There is some good news in Education Scotland's report on how the sciences are taught in schools.

The Curriculum for Excellence (CfE) has stimulated change in the way science is taught, inspectors say, and teaching is improving. But the most important point of the report is clear: there is room for a great deal of improvement.

It is required in three main areas. The first, and most important, is in the way we record and assess how pupils are performing in the sciences and it is clear that, in some schools, the planning of learning is not strong enough. There is also a lack of proper assessment in many cases so that staff do not know how well a pupil is doing.

What this lack of planning and assessment means is pupils do not have clear targets against which they can be measured. Yet staff need to know how well their pupils are doing so they can identify where any improvements need to be made although, as the teaching unions have pointed out, there are dangers in assessing pupils too much. At present, assessment is happening in some areas such as literacy and numeracy, but possibly to the detriment of measuring progress in science.

The second area that requires improvement is specialisation, specifically when pupils are required to choose the subjects they will take to examination. One of the founding principles of CfE was that this choice should be delayed by one year. Pupils formerly made their choices at the end of second year.

The idea of the reforms was that this decision would be delayed until the end of third year, allowing pupils more time to gain a broader education across subjects.

The evidence of the Education Scotland report is that this ambition is not being met and that, in some schools, pupils are still being forced to choose between subjects at an earlier stage. If they choose to drop science, this can have a negative impact on the breadth of their learning and undermine one of the core aims of CfE. These schools should do all they can to change their procedures to bring them into line.

Finally, there is one other area in which schools need to do better and it is the teaching of science in primaries. At the centre of the new curriculum from the start was the concept of interdisciplinary learning, the idea that a deeper understanding can be achieved by ranging across the curriculum in one lesson. In principle, it is a fine idea but the Education Scotland report suggests it is not serving the sciences well.

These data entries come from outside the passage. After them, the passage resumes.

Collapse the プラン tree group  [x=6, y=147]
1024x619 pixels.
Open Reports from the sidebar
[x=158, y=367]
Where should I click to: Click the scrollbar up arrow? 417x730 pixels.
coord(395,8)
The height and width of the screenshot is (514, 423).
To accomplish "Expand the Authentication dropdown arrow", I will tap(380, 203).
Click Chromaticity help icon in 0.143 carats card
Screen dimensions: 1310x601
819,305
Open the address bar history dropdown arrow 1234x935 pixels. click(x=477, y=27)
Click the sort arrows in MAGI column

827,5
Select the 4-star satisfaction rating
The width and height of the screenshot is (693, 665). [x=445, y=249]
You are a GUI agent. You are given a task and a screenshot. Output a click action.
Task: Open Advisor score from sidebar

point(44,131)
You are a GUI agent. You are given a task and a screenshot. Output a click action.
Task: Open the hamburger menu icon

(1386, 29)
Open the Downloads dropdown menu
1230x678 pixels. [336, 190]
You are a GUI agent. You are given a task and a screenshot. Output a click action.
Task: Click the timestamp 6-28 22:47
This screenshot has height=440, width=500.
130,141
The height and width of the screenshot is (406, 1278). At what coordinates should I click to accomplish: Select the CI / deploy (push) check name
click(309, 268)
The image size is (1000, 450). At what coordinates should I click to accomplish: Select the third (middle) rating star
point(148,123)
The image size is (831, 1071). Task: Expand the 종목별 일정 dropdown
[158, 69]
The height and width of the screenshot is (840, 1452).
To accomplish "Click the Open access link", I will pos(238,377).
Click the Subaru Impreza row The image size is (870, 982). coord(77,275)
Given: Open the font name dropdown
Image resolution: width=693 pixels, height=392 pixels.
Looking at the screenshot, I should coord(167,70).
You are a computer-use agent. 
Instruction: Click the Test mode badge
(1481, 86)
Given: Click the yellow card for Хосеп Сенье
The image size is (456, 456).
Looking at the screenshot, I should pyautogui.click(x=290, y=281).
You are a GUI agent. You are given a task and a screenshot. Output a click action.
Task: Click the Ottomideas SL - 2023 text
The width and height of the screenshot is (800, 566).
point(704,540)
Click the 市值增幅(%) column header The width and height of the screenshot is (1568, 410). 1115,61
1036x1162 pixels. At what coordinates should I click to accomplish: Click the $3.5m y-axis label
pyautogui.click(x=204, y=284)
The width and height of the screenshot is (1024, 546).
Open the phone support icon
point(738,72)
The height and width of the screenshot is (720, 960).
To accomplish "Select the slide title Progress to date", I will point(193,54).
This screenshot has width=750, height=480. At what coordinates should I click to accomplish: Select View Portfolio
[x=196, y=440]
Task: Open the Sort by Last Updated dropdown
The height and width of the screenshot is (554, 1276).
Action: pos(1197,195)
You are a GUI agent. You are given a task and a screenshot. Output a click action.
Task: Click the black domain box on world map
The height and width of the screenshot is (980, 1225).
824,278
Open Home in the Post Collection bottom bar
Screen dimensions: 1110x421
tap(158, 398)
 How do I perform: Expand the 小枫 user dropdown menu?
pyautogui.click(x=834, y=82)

The problem is that, in some schools, there is not enough science being included in such interdisciplinary lessons, to the extent that some pupils were often not even aware they had been taught any science. This must be addressed if pupils are to grasp the subject and choose to study it in secondary and beyond. It is in all our interests that they choose to do so. As the Scottish Government points out in its strategy for science, Scotland will need scientists to tackle issues such as renewables and ageing. The pupils who will become those scientists are in our schools right now.